Listed records —
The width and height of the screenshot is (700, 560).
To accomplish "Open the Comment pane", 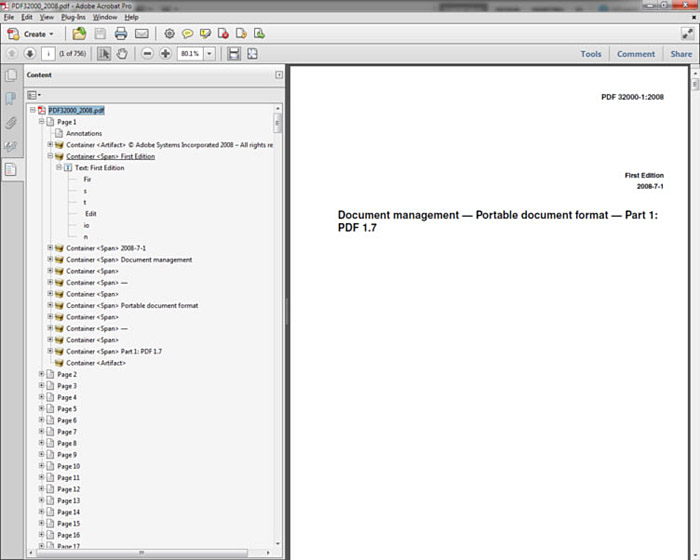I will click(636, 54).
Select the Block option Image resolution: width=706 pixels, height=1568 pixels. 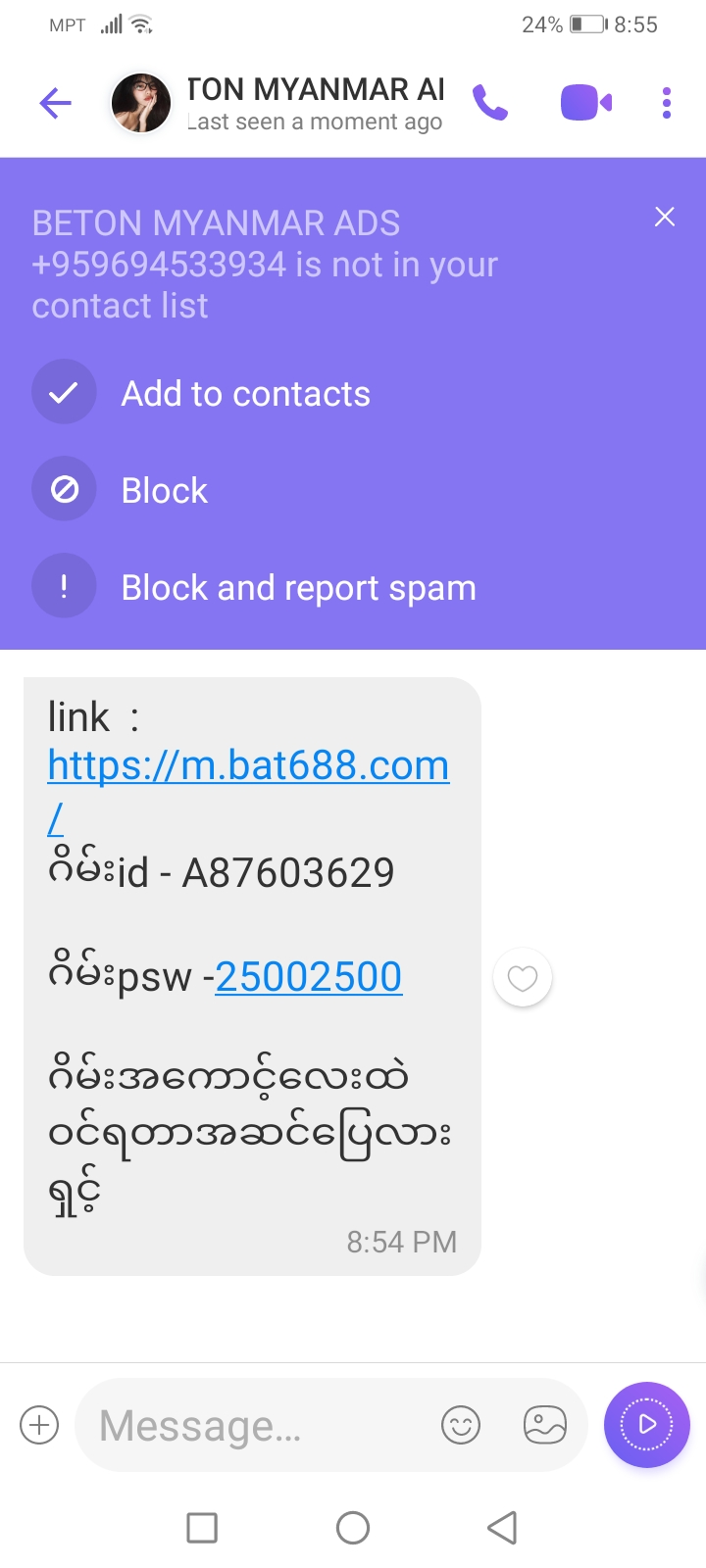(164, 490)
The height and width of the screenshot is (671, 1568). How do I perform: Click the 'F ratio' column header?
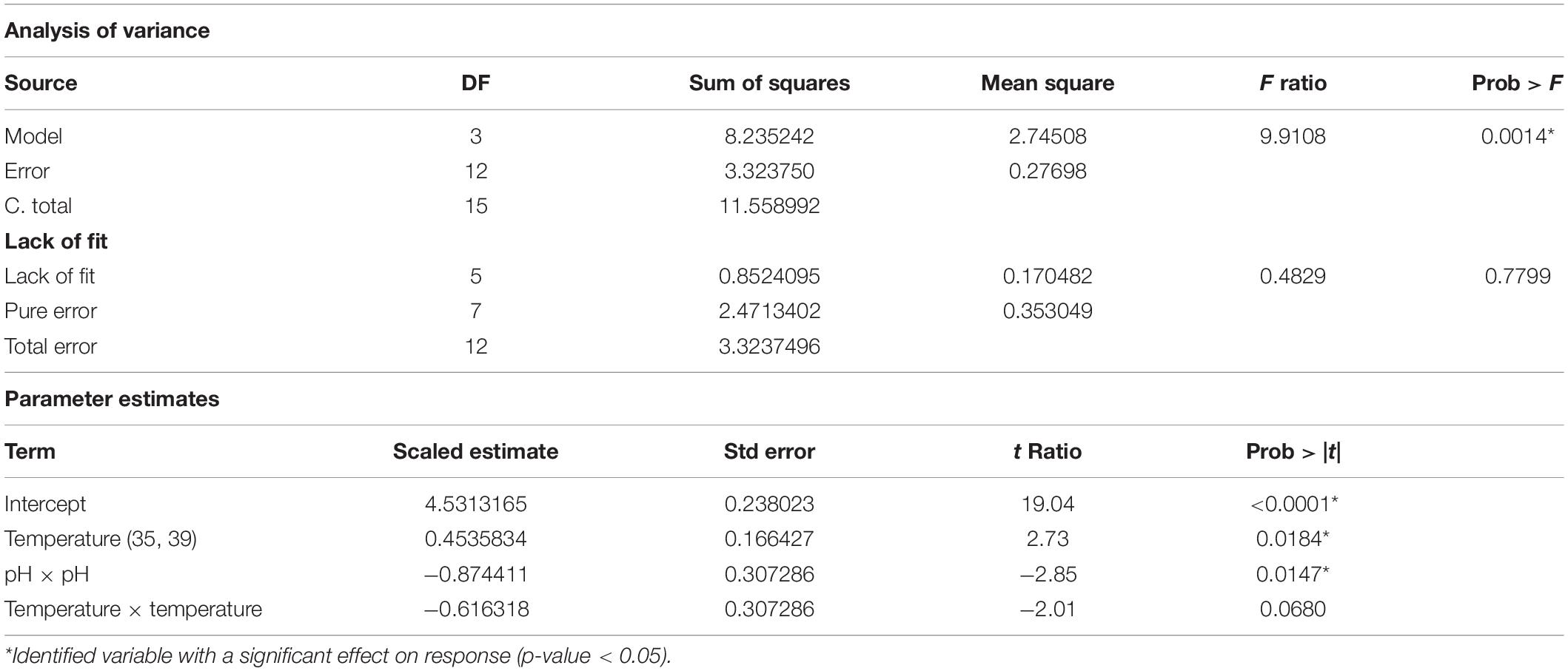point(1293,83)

Exercise — Swap "column header" for "column title" in the stretch from the line containing "The height and" through the end of the material, changing nothing else. Give back only that stretch, without the pictures.

Task result —
The height and width of the screenshot is (671, 1568). How do I perform: Click the 'F ratio' column title?
point(1293,83)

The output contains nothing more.